Publié le par Espiel71 Militante








Mercredi matin, 13 salariés de l’entreprise Eurostamp avaient été assignés en référé au tribunal de grande instance de Briey pour entrave au bon fonctionnement de l’entreprise et à la liberté de travail.
Hier, le tribunal a ordonné l’évacuation de l’entrée de l’usine. Jusqu’à l’issue du mouvement de grève, le stationnement devant l’entrée a également été interdit, et ce, sous astreinte de 100 € par effraction constatée.
Si le tribunal a rendu son jugement, entre-temps les choses ont évolué du côté d’Eurostamp… Hier matin, direction et syndicats se sont retrouvés autour d’une même table pour signer le protocole de fin de conflit ! Celui-ci a été élaboré sur les bases de la discussion tenue la veille. Dès 5 h du matin, la première vague de salariés était à son poste ; le conflit très dur de cette semaine appartient donc désormais au passé (lire RL d’hier).
Prochaine étape du plan social : de nouvelles réunions du comité d’entreprise mardi, jeudi et vendredi prochain. Elles concerneront notamment la cellule de reclassement.
C’est finalement le 23 décembre que le plan social s’achèvera. Mais les premières lettres de licenciement n’interviendront pas avant le 4 janvier, selon les responsables de l’intersyndicale.

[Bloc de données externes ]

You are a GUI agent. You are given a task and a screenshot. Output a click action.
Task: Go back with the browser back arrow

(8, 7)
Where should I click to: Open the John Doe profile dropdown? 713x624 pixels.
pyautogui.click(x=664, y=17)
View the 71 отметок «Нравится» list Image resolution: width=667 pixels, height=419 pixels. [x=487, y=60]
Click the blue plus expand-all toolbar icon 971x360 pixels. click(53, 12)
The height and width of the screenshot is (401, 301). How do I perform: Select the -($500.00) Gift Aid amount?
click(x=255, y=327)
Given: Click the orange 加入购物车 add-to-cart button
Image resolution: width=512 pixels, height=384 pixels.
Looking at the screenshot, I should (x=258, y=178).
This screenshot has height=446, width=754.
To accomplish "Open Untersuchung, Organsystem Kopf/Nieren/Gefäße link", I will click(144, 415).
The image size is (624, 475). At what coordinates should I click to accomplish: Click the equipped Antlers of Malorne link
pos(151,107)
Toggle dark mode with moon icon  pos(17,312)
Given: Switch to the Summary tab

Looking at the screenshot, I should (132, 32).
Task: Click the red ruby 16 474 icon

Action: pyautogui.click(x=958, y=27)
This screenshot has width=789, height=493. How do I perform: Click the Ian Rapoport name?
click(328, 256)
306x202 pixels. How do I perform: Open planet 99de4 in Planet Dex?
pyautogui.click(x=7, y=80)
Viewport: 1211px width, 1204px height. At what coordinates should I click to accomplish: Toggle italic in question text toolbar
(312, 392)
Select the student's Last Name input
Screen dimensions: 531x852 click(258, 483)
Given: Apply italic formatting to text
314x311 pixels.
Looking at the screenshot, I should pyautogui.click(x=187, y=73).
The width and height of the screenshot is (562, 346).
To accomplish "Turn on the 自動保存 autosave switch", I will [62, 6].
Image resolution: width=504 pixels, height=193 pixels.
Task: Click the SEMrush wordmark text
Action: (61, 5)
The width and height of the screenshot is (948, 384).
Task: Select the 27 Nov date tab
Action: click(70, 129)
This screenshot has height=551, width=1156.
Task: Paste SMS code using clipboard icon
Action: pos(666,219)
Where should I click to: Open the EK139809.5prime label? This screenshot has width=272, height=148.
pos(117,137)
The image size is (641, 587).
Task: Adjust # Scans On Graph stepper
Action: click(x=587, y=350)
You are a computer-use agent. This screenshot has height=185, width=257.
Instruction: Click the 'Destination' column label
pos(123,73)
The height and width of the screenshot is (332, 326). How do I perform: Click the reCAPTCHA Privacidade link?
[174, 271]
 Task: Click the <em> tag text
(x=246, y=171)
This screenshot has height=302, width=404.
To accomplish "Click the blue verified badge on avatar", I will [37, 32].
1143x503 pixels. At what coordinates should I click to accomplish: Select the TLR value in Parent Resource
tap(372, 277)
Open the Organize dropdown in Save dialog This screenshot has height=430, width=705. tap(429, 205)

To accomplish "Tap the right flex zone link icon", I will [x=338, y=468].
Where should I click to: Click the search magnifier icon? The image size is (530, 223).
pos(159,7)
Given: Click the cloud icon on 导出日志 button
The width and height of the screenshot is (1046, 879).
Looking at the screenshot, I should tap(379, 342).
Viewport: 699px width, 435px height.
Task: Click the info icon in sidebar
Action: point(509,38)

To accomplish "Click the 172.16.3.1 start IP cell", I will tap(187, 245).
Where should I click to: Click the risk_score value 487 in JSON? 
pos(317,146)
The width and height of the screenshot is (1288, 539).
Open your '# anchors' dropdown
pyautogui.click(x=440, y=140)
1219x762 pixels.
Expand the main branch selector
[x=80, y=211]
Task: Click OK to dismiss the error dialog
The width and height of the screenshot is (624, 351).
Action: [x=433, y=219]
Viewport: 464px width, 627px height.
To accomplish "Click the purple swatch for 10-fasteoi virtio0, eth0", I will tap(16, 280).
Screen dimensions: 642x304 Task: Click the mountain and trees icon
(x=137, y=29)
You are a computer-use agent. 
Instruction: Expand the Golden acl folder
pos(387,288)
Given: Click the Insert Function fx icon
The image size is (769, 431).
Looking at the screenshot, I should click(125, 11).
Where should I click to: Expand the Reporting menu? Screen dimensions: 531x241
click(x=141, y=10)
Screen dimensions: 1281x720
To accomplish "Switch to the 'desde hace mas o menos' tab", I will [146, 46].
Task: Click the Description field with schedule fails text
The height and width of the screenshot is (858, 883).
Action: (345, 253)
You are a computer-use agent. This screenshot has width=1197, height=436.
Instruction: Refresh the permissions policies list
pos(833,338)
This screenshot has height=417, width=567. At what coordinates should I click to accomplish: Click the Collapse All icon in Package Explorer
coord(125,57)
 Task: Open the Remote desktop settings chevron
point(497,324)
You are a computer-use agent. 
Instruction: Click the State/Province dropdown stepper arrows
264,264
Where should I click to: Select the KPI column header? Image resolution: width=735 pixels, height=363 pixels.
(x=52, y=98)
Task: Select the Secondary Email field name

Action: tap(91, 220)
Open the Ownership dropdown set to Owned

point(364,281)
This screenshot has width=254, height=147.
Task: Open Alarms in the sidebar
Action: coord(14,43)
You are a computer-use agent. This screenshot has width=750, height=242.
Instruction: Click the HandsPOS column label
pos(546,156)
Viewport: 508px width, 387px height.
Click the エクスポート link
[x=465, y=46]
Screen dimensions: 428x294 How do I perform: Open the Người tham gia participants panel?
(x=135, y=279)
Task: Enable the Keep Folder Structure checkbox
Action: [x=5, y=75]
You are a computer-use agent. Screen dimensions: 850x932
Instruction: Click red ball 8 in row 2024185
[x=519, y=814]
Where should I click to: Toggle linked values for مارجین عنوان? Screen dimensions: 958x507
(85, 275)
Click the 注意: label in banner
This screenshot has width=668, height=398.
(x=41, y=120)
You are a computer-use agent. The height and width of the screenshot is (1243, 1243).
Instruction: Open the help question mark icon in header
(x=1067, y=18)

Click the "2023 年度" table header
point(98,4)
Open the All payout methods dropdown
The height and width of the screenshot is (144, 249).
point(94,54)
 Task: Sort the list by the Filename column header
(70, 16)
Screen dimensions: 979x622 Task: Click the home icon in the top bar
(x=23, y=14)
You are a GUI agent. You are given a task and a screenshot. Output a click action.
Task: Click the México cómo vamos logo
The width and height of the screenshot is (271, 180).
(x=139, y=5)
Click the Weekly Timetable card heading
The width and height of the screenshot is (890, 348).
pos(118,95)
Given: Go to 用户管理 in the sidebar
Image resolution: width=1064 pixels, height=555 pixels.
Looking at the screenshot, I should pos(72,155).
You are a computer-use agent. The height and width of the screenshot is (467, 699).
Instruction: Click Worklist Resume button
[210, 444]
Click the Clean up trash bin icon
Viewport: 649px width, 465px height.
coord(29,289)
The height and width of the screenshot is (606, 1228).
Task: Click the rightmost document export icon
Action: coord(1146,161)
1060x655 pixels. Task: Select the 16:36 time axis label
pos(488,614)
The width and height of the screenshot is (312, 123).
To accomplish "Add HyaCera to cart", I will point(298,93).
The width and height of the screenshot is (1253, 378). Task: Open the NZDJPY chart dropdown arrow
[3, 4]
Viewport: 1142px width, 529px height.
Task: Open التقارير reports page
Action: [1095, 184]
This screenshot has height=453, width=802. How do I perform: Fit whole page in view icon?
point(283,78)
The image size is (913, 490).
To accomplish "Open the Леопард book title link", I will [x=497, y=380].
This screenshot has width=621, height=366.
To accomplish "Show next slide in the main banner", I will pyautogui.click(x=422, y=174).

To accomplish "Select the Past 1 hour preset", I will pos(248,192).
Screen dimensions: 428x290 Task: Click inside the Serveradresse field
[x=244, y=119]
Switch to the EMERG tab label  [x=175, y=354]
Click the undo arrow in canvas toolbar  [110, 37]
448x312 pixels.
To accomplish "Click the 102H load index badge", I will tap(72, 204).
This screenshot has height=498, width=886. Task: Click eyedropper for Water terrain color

Eurostamp : la fin du conflit


«Le matin (hier), la direction est venue nous voir, nous demandant de revenir à la table des négociations. Ce qu’on a fait. On est rentré à 10 h 30 pour en sortir en milieu d’après-midi.» Une sortie sourire aux lèvres. Mustapha Halal est satisfait des avancées de la direction. Dans sa bouche, cela sonne comme une victoire.
Certes, le plan de sauvegarde de l’emploi est maintenu, avec toutefois cinq postes supplémentaires qui seront conservés. On passe donc de 99 à 94 emplois supprimés. Mais les deux parties sont tombées d’accord sur une prime supra légale largement réévaluée. «On se situe désormais à 15 000 € net auxquels s’ajoutent 1 800 € net par année d’ancienneté, le tout plafonné à 40 000 €», relate Mustapha Halal, secrétaire du CE. On a obtenu davantage que les Morleix par exemple…» Il est vrai que pour un salarié comptant 11 ans d’ancienneté, cela reviendrait à près de 35 000 €. Egalement, la direction va payer les jours de grève, soit une prime de reprise de 280 € net. Les salariés retournent au travail ce matin à 5 h. Et à 9 h 30, un protocole d’accord de fin de conflit sera signé.
Peu après 16 h, hier : le piquet de grève est levé et les semi-remorques livrant les matières premières peuvent à nouveau pénétrer dans l’enceinte de l’usine. Après quatre jours et trois nuits, le «campement» des Eurostamp se vide peu à peu. «Les gens rentrent chez eux, vidés mais avec le sentiment que leur combat aura permis d’obtenir davantage de la part de la direction. Laquelle était prise à la gorge. Elle avait peur de perdre ses clients…, témoigne le secrétaire du CE. J’ai retrouvé une solidarité comme elle existait auparavant. De la nourriture continuait d’affluer cet après après-midi (hier)… Vraiment, le soutien n’a pas manqué ».